What is needed —
Using the listing below, output only the lines from the one that contains "Task: Open #RallyeMonteCarlo" through the one that contains "Task: Open the extensions puzzle-piece icon", inclusive, exactly as given and without images.

** Opening Given data block **

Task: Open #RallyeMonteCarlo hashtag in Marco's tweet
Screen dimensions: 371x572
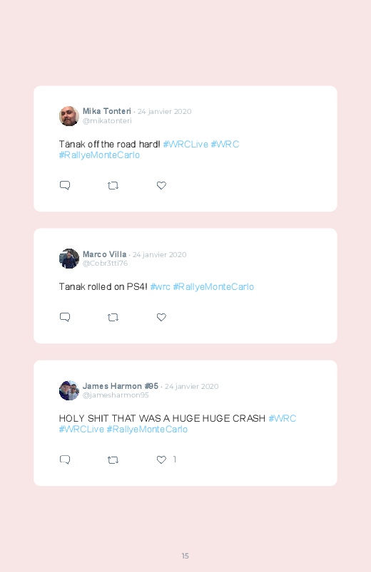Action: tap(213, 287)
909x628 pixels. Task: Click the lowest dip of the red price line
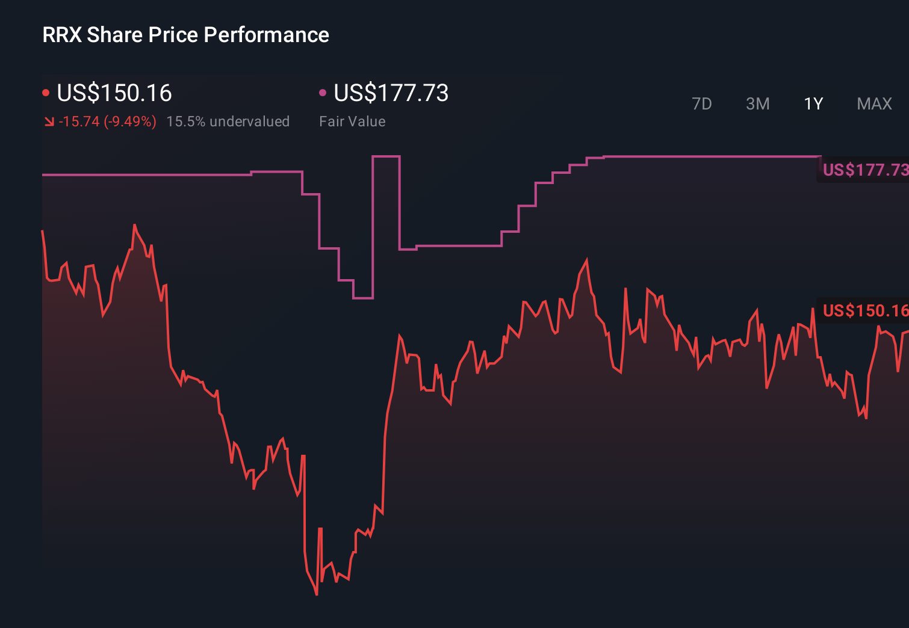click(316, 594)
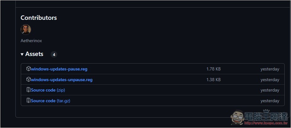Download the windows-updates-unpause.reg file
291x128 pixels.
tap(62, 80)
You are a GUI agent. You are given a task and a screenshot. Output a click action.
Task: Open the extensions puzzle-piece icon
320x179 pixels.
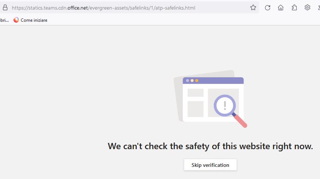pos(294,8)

** Closing Given data block **
** Opening Given data block **

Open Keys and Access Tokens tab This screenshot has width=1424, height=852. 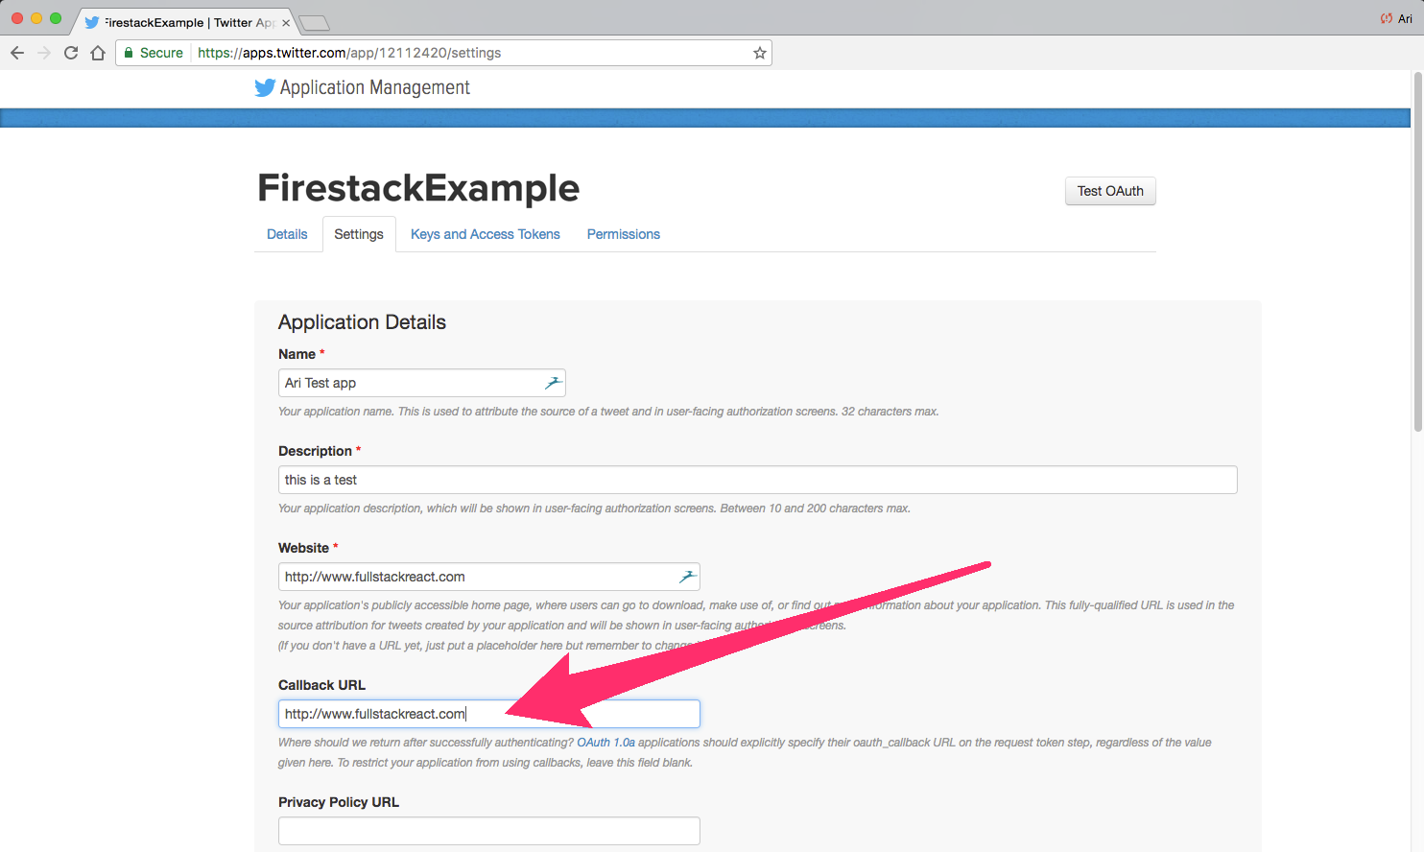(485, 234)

** Closing Given data block **
** Opening Given data block **

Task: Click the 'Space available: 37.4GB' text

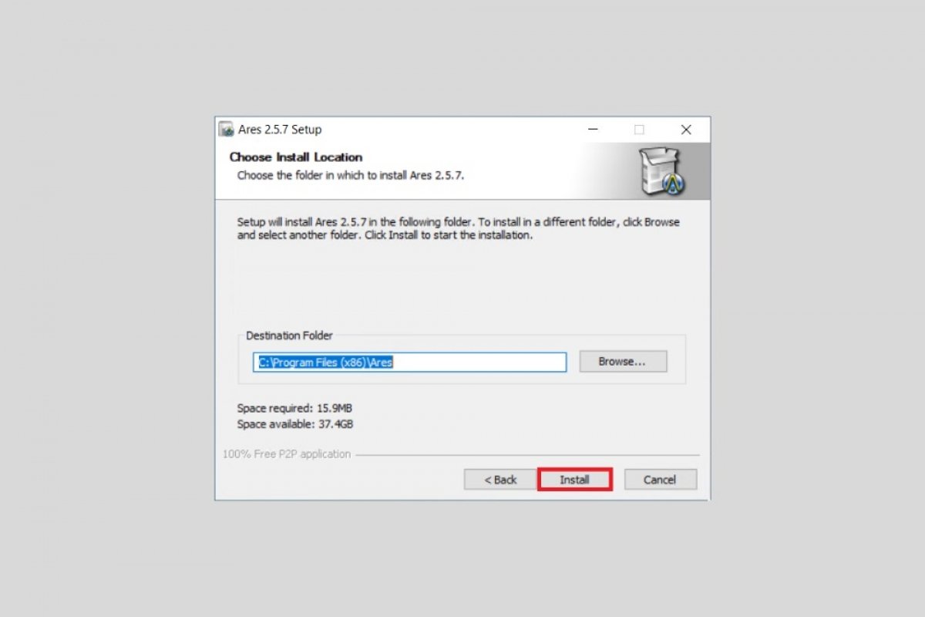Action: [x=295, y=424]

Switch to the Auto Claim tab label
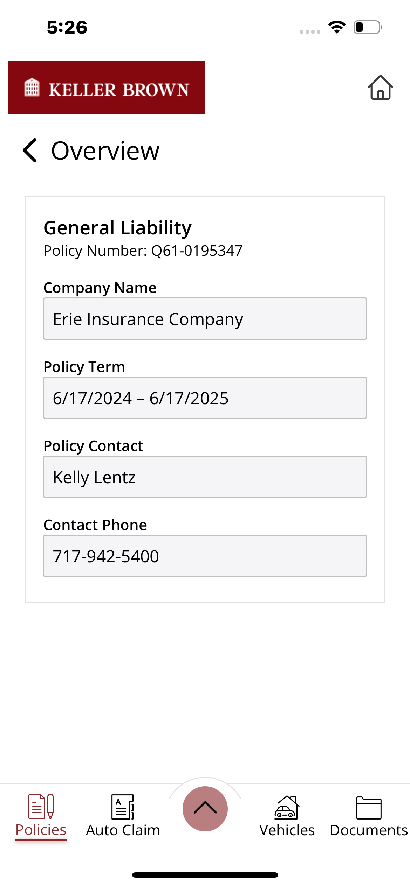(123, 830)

** Closing Given data block **

Response to this task —
Task: Open #RallyeMonteCarlo hashtag in Marco's tweet
Screen dimensions: 371x572
Action: tap(213, 287)
909x628 pixels. Task: Click the lowest dip of the red price line
click(316, 594)
Download the windows-updates-unpause.reg file
291x128 pixels.
tap(62, 80)
You are a GUI agent. You are given a task and a screenshot. Output a click action.
Task: Open the extensions puzzle-piece icon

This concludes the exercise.